Domingo 7º del T. O.Ciclo A
Por: Llorenç Tous
“Ojo por ojo, diente por diente”
En Mesopotamia ya se conocía este principio jurídico, pero no como equilibrador de la justicia vindicativa, sino como freno de la venganza. Al que te hirió en un ojo, puedes tu herirle en un ojo, pero no en los dos.
“No hagáis frente al que os agravia. Al contrario, si uno te abofetea en la mejilla derecha, preséntale la otra”
El evangelio de este domingo es la meta más elevada que nos muestra el Sermón de la montaña a todos los cristianos. No se trata de un programa para selectos o privilegiados, sino de un proyecto de vida cristiana universal.
Este programa no es un código laico regulador de la convivencia humana, ni un sistema para defender los derechos humanos, sino la proclamación de las esencias de la fe en Jesús. Nuestro Maestro lo dijo con estas palabras y lo proclamó bien alto con su vida y su muerte.
¿Ofrecer una mejilla al que te abofeteó en la otra? Este mensaje de Jesús no es utópico sino posible y muy oportuno para nuestro tiempo.
Para entenderlo hay que haber experimentado antes el encuentro con Jesús resucitado, el que la fe, la oración y los sacramentos nos hacen posible. Si no partimos de este principio, es evidente que este evangelio da risa, es como una utopía de la que hay que defenderse.
Partiendo del encuentro personal con el Señor Resucitado, toda la vida queda radicalmente cambiada por otros valores mucho más altos. El Señor nos deja una paz casi inalterable en nuestro corazón; esta paz es seguridad, crecimiento de la propia autoestima y una alegría que nada ni nadie nos puede arrebatar.
El estado interior con que nos enriquece este encuentro, nos inmuniza ante los ataques externos, porque deja dentro de nosotros como una fortaleza inasequible a las borrascas del exterior. Es como la fortaeza de un castillo inexpugnable, al que a pesar de todos los asedios, nunca le faltan las provisiones.
Este encuentro con Dios que es el origen del sorprendente cambio, no es de un instante y para siempre, sino que puede y debe alimentarse, crecer en intensidad, hasta alcanzar como un anticipo del cielo.
“Amad a vuestros enemigos, haced el bien a los que os aborrecen y rezad por los que os persiguen y calumnian. Así seréis hijos de vuestro Padre…que hace salir su sol sobre malos y buenos y manda la lluvia a justos e injustos.
Porque si amáis a los que os aman, ¿qué premio tendréis?… Sed perfectos como vuestro Padre celestial es perfecto”.
Otro aspecto que explica la misma experiencia esla que experimentamos en el deporte. La afición a un determinado deporte produce muchas satisfacciones al practicarlo.

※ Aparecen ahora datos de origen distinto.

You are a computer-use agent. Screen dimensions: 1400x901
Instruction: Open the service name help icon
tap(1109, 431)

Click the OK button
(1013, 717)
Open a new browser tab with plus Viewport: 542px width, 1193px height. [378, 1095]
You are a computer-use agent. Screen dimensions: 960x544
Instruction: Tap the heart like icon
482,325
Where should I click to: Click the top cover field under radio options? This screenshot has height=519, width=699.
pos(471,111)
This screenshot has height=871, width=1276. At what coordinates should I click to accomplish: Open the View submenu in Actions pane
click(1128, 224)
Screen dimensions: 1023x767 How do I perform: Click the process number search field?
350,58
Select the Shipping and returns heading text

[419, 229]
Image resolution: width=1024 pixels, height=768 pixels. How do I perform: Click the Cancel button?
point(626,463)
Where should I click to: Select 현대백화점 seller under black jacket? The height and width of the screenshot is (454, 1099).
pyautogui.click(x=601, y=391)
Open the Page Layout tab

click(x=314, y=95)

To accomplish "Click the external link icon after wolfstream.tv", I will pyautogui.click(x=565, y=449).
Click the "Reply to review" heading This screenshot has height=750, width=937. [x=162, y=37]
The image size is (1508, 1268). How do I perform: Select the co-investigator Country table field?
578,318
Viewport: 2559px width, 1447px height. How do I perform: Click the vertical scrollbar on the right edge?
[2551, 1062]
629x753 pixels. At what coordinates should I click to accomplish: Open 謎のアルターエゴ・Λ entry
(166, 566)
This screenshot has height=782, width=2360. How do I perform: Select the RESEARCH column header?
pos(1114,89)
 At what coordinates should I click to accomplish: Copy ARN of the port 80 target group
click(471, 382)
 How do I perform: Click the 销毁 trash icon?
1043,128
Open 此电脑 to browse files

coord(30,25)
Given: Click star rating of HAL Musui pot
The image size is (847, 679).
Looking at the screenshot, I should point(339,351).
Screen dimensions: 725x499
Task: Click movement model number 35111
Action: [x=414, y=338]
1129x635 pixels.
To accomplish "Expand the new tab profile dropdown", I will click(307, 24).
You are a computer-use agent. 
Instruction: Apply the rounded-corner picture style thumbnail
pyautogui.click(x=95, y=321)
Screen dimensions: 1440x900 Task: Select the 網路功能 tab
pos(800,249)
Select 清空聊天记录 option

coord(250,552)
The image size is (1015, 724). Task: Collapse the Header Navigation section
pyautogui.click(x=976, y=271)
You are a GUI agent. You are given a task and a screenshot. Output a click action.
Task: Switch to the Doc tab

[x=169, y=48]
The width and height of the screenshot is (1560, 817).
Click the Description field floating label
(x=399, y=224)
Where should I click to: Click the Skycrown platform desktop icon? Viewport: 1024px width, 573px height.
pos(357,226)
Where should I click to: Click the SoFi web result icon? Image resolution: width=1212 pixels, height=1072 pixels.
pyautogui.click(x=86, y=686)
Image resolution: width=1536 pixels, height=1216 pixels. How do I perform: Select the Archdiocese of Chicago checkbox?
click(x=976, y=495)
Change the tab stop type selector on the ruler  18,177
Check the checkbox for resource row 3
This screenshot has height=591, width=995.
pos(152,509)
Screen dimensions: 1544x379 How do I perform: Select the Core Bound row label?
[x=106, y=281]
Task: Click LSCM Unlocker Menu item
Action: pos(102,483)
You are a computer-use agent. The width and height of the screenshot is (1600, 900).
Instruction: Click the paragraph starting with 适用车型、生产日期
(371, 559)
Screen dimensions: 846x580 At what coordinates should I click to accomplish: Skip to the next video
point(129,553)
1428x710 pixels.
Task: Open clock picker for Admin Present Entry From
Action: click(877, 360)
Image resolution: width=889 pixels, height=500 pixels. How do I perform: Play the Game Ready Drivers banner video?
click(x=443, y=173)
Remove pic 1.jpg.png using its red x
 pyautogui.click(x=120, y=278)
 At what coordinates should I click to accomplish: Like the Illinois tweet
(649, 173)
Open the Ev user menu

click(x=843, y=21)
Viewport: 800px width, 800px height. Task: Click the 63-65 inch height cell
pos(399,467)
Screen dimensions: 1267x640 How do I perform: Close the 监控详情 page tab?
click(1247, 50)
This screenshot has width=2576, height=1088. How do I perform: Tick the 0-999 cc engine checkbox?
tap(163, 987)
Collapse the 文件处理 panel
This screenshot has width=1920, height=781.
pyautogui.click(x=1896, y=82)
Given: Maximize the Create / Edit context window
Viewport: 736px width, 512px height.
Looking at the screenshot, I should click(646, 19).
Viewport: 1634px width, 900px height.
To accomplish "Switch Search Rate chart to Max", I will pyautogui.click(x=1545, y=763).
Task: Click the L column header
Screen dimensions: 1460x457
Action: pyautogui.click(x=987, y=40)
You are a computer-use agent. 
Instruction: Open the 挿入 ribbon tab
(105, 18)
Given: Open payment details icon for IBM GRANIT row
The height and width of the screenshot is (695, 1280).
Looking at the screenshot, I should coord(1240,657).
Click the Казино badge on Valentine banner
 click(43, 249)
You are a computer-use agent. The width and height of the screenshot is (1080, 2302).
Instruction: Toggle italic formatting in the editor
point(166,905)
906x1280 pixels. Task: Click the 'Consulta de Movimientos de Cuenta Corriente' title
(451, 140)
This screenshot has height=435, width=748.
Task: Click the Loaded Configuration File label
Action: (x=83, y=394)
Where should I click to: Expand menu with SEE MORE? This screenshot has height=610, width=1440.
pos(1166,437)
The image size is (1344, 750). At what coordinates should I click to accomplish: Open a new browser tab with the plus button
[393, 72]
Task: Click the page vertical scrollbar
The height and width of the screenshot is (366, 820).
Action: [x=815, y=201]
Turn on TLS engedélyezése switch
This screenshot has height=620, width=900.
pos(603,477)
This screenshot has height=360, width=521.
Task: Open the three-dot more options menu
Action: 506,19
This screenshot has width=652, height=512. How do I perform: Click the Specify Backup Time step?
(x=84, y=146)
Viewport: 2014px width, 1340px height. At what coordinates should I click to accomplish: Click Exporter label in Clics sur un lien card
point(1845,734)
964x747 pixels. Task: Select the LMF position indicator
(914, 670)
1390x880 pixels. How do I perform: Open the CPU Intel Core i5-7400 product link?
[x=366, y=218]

No se siente el esfuerzo que provoca, sino que da gozo crecer con él. Se suda y se cansa subiendo a una montaña, pero la naturaleza nos devuelve el esfuerzo transformado en belleza, armonía, paz y salud integral.
Conocer a Jesús tiene algo de este espíritu. Nos deja con una necesidad de compensar gratuitamente el don recibido. El amor de Dios que hemos experimentado crea la necesidad de devolverlo pasando más allá del deber, del reglamento, de lo obligado, “haciendo algo de más”, sin esperar recompensa, procurando que no se sepa, sólo por el placer y la necesidad de hacer el bien hasta al que nos ofende. Sin pensar en méritos ni recompensas. Éste es el espíritu puro del evangelio que Jesús predicó y practicaba. Sus verdaderos amigos siguen su estilo de vida.
No se trata de algo imposible. El principio de todo está en el encuentro personal con el Señor Resucitado que la fe, la oración y los sacramentos, especialmente la eucaristía, nos ofrecen. Así como la afición al deporte va creciendo con su práctica, lo mismo pasa con este profundo encuentro con Jesús resucitado. Es el tesoro más grande que podemos encontrar, el de aquella parábola, por el que vale la pena no escatimar esfuerzo.